Mead collaborated with others in the area: the innkeeper at the Stagecoach Inn, John Burlingame, Alfred Rice, and Isaac Searle. They worked clandestinely, helping former enslaved people, knowingly at risk of being sent to jail or face heavy fines. See: Fugitive Slave Act of 1793 and 1850

Throughout the Underground Railroad network, railroad terms were used to communicate their activities. Lines were the routes north and into Canada. Conductors transported people, identified as passengers and freight, between stations, meaning Underground Railroad people's property. Stationmasters hid and aided freedom seekers on their property. Stockholders provided the funds for clothing, food, and money.

Mead's house was located on two routes through Cattaraugus County, New York. Freedom seekers traveled from Olean, New York to Mead's House at Cardiz. One route took passengers from the Orlean area to Buck Pond, where they rode on canal boats or rafts up the Ischua Creek. Another route went from Orlean through Maplehurst and the Hatch Place near Hinsdale, New York before arriving at the Mead's House at Cadiz in Franklinville. There were other stops in the Cadiz area, including the Stagecoach Inn and Isaac Searle's property on Route 16.

Alfred Rice transported passengers from Franklinville to the next Underground Railroad stop at East Aurora. Along the way, men, women, and children hid under straw for their safety. Sometimes, travelers went to Arcade (before East Aurora), on their way to Buffalo, New York.

A historical marker was installed along Route 90 near Ischua Creek by the Pomeroy Foundation. It is located where travelers left the rafts in Cadiz and went one of four places.
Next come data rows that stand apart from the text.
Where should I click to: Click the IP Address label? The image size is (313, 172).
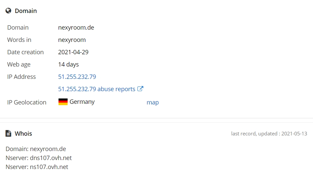coord(21,77)
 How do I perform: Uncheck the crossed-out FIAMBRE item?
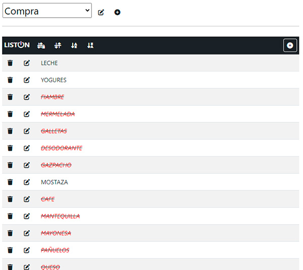53,97
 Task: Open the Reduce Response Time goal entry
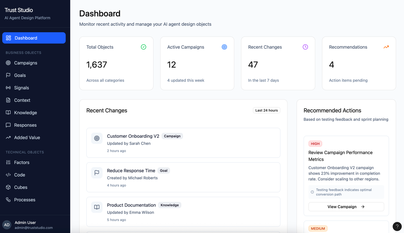point(183,177)
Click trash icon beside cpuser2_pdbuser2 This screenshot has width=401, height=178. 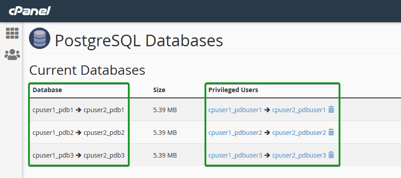click(331, 132)
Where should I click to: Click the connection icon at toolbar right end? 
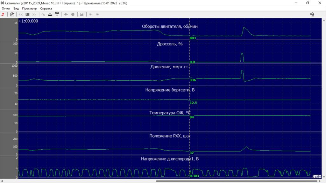[312, 14]
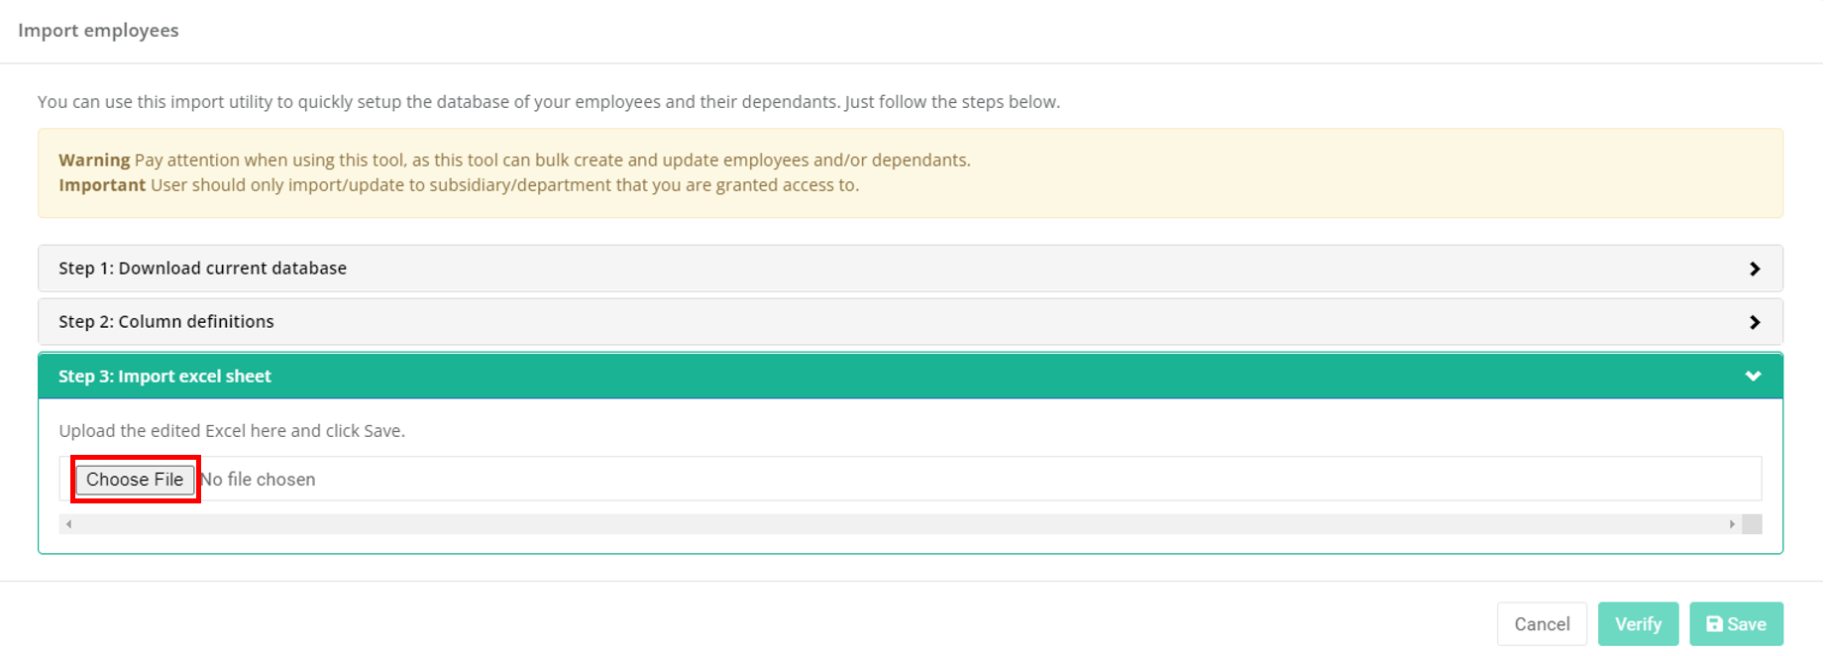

They walked to the Mead's house, went through a tunnel to the Stagecoach Inn, went to John Burlingame's house or went to Isaac Searl's farm. Located in the hamlet of Cadiz in Franklinville, it recognizes the efforts taken in Cattaraugus County to help escaped slaves make it to Canada from the 1830s through the Civil War. Another historical marker for Cadiz recognizes the citizens who served on the Underground Railroad. It is located on County Road 98, .1 mile east of Route 69. The part of the Cadiz marker that refers to the Underground Railroad states:

Cadiz became a center of the Underground Railroad. Escaping slaves were rafted up Ischua Creek and hidden in area homes and the Stagecoach Inn at the four corners. Families known to be involved in this activity were the Meads, Burlingames and Searles.
The Howe Prescott Pioneer House circa 1814, located on this site, serves as a museum for the Ischua Valley Historical Society. Abolitionist Merlin Mead lived here in 1841.

==Parcel post system==
Mead's Congressman introduced a bill to send packages to soldiers. Mead had written to his Congressman when he learned that a neighbor's son had not been able to receive the boots he requested from home. The bill was passed so that all soldiers could receive packages. The program led to the current parcel post system.

==Death==
Mead died on December 23, 1874, at his home in Cadiz. Polly died May 19, 1882. They were interred at the Mount Prospect Cemetery.